Bainbridge Island is the second book by Annette M. Irby in the Finding Love on… series. Jenna-Shea Brown, its heroine, is a character from the first book. Read my review for Finding Love in Friday Harbor, Washington here.
Shea Brown is a therapist who suffers from PTSD and, frankly, a mistrust of long-ago boyfriend, Liam Barrett. When circumstances throw them back together and they rediscover lost love, Liam distrusts his own ability to be reliable—a flaw he believes he inherited.
Shea is terrified that her new boss will find out how broken she is. After being frightened by a cockatiel while talking on the phone to her dad, Shea must get herself together:
She felt her blood pressure ease back toward normal. ‘It’s fine, Dad.’ Her voice shook. ‘Just a talkative bird.’
‘Well, good grief.’ You scared me there. He didn’t say it, but she heard the additional words in her mind. ‘Are you okay?’

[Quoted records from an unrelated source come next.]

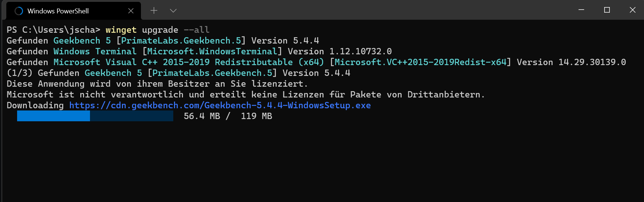Click the blue download progress bar
644x202 pixels.
tap(95, 116)
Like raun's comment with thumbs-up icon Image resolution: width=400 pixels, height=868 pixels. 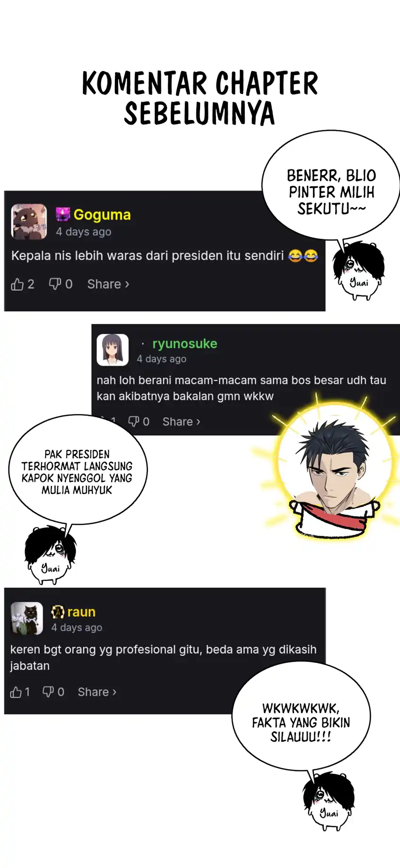click(16, 692)
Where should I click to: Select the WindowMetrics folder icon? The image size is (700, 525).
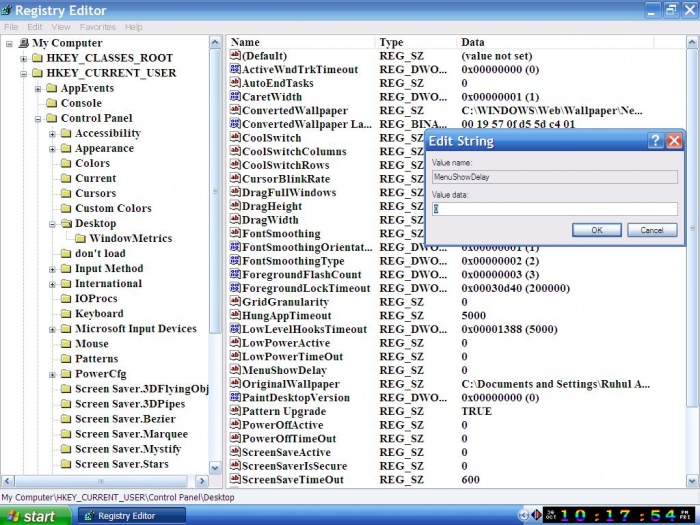(80, 238)
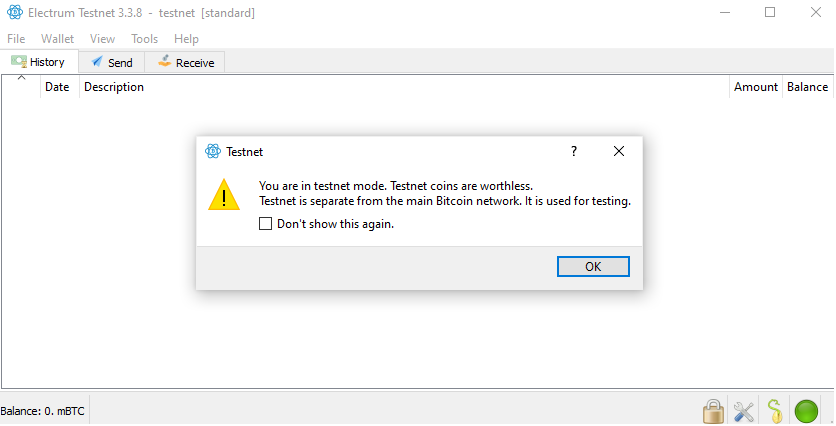Click the question mark help button
This screenshot has width=836, height=426.
click(574, 151)

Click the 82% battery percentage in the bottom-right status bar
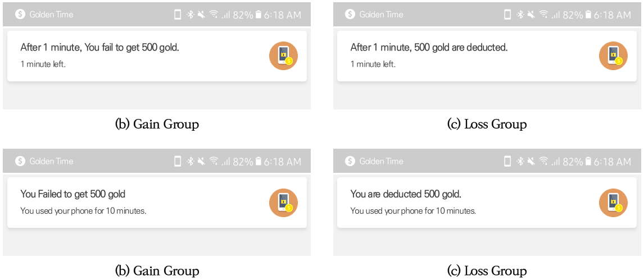coord(573,162)
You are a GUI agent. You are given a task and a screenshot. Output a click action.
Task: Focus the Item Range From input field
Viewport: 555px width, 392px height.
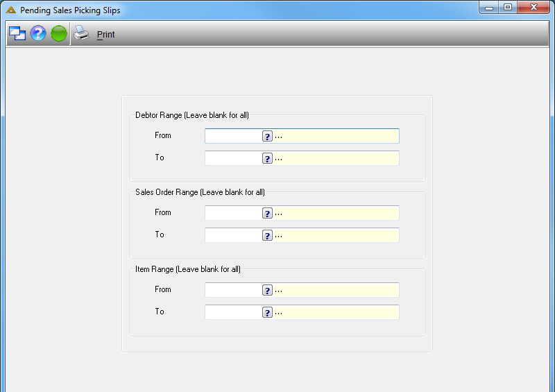(x=234, y=290)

Her breathing was still staggered on her long sigh, but yes. She’d be fine. ‘Better now. Thanks, Dad.’ No need to worry him. In truth, she’d need a good half hour to bring her heart rate all the way back to normal. With Dad on the phone at least she hadn’t dissociated this time. That was a victory.

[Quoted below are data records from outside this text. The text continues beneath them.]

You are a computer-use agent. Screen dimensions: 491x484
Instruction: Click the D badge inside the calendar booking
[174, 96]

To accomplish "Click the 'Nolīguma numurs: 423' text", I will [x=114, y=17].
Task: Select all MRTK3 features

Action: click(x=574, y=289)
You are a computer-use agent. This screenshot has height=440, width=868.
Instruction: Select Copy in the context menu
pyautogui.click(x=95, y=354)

Dad went quiet. The bird stayed where it was—perched on a skinny slab of wood that wouldn’t support her collection of fat candles. That mantel would have to go. Dad took a deep breath. “You’re still being triggered.”
She tried so hard to hide this broken part of herself.

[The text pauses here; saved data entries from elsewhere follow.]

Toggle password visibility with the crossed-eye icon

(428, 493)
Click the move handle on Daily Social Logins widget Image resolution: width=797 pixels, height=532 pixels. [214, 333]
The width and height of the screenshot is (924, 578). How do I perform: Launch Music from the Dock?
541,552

The talkative bird belongs to Liam’s great aunt. Auntie Mat is a charmer with her theatrical gift for bursting into various accents on a moment’s notice and the way she dotes on Liam, treating the man she raised as if he were her own son. At one point, I found her laugh-out-loud funny. Except, Auntie Mat has a secret.
The story is peopled with numerous characters to grab the sympathy and caring of the reader. Besides the love story and Shea’s issue, a subplot involves Liam’s AWOL father, Jack, the man he hasn’t seen since he was a child—the man who now wants to make contact.
Then there’s Liam’s frenemy Burr. Dylan Burgess’s nickname fits as he’s like a sand burr in Liam’s shoe. But, oh my, his story really made me long for a happy life for him.
While I thought Shea’s mistrust of Liam’s reliability (and the reason for it) wasn’t as developed as it could have been, I didn’t find this book to be a sappy romance. It struck a chord of reality and moved at a good pace. Forgiveness and envy are major themes.
I’m giving the story 4.5 stars for the writing, the characterization, humor, and the genuineness of the relationships.